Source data

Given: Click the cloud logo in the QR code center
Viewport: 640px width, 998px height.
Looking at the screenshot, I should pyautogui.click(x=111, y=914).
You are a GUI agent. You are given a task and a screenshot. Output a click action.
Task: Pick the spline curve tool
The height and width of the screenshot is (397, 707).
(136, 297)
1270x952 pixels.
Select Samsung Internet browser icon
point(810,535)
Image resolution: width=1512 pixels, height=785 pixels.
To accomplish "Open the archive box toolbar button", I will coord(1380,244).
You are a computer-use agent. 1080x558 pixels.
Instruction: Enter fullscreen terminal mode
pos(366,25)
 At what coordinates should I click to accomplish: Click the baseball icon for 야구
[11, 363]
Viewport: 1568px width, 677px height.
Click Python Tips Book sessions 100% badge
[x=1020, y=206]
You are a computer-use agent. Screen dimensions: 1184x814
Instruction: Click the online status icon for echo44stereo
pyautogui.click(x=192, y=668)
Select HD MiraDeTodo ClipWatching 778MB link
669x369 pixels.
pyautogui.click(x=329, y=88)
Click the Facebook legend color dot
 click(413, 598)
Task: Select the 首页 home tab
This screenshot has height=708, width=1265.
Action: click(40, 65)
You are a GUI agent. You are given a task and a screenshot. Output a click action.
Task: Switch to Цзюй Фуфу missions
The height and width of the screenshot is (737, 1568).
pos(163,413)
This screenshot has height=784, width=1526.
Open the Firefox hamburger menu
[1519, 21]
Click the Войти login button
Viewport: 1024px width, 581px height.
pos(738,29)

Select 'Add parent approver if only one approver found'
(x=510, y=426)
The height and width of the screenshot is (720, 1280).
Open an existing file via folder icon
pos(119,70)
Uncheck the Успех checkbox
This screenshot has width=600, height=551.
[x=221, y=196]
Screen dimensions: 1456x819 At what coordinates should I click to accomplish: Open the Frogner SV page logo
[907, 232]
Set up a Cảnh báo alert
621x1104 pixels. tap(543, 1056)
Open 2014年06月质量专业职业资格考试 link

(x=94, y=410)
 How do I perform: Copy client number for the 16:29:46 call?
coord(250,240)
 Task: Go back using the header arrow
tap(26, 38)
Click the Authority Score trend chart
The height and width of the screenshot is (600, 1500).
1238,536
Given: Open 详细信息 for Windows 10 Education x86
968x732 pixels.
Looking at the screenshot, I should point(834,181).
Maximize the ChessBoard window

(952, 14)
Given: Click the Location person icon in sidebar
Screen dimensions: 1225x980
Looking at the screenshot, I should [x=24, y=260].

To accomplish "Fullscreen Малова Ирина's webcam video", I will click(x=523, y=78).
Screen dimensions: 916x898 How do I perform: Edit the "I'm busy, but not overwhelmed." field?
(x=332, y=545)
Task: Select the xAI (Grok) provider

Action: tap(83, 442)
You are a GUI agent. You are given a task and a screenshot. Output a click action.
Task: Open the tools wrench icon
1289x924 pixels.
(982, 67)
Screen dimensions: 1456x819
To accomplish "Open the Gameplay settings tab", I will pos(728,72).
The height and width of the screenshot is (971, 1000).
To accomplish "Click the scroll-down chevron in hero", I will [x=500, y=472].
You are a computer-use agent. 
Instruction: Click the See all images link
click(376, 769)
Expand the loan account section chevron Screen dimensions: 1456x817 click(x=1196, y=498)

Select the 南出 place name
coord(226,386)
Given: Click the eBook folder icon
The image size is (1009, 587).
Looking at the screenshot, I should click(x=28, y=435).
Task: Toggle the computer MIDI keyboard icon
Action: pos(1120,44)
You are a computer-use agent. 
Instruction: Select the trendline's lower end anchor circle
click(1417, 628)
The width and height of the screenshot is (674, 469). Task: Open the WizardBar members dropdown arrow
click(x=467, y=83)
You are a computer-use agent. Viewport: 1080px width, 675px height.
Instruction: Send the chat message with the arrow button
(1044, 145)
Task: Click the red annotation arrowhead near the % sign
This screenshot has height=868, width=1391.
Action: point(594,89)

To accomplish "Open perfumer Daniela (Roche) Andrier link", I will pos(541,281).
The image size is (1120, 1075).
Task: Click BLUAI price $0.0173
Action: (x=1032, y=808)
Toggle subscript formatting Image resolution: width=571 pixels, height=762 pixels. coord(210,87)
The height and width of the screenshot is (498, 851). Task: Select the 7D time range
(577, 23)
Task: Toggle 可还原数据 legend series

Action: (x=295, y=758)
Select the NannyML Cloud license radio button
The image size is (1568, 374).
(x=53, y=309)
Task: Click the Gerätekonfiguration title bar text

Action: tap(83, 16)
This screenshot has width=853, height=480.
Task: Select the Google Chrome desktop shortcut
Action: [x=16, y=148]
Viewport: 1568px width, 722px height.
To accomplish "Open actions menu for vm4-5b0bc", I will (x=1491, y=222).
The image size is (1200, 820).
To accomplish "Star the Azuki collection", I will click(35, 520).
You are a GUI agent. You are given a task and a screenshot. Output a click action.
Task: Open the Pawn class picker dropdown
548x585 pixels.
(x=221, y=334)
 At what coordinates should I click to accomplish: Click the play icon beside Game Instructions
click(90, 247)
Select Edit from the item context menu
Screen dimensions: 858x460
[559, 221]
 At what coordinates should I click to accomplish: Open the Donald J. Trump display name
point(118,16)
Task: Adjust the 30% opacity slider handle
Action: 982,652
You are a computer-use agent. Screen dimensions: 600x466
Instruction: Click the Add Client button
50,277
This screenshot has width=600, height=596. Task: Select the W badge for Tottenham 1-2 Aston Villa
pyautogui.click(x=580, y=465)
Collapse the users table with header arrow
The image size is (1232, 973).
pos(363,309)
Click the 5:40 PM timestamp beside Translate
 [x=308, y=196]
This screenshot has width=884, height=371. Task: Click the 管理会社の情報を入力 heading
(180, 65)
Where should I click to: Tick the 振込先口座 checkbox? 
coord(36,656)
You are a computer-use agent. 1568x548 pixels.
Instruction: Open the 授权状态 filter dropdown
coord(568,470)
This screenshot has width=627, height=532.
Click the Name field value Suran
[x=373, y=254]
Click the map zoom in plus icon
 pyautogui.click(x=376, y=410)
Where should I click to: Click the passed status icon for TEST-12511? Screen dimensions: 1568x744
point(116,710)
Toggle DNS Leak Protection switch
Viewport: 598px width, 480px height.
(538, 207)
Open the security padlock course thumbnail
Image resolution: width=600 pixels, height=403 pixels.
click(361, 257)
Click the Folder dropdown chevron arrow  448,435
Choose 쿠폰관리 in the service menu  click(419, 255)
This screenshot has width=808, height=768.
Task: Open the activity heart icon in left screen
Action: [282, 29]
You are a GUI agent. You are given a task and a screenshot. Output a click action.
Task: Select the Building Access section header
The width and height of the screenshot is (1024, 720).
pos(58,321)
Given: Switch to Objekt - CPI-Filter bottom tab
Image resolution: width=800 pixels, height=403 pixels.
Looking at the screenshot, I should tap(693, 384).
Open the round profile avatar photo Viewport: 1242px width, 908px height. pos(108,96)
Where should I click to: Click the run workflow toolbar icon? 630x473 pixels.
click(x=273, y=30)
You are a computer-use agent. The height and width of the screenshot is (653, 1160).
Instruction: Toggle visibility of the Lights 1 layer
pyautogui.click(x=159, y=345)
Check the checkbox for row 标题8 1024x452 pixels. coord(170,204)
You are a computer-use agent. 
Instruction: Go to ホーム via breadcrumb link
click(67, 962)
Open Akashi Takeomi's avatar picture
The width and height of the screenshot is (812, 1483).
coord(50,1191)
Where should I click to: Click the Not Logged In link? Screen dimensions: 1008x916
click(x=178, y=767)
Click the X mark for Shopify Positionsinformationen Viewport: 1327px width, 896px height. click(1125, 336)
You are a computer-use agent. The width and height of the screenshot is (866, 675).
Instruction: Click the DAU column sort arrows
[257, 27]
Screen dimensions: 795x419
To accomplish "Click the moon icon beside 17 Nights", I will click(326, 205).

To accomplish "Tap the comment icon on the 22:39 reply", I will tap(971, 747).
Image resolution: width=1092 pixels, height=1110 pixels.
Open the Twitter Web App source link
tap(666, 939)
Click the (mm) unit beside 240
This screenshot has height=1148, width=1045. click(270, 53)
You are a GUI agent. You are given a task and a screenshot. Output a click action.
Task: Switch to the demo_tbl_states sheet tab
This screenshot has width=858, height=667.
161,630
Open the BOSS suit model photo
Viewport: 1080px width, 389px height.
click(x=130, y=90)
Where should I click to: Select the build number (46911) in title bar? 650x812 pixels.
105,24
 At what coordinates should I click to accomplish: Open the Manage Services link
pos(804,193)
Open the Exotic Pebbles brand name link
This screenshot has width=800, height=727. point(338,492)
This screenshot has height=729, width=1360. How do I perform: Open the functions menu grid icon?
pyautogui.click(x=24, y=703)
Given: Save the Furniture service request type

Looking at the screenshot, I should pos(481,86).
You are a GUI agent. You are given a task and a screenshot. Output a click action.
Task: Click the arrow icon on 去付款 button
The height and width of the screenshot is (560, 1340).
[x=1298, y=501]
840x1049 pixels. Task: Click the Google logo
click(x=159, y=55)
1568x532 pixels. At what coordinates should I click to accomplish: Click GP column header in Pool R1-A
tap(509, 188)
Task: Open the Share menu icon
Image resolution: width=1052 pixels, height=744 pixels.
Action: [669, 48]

* _Problem statement_: The required answer is each line of the entries containing the string "section".

* _Result of the task_:
Expand the loan account section chevron Screen dimensions: 1456x817 click(x=1196, y=498)
Task: Select the Building Access section header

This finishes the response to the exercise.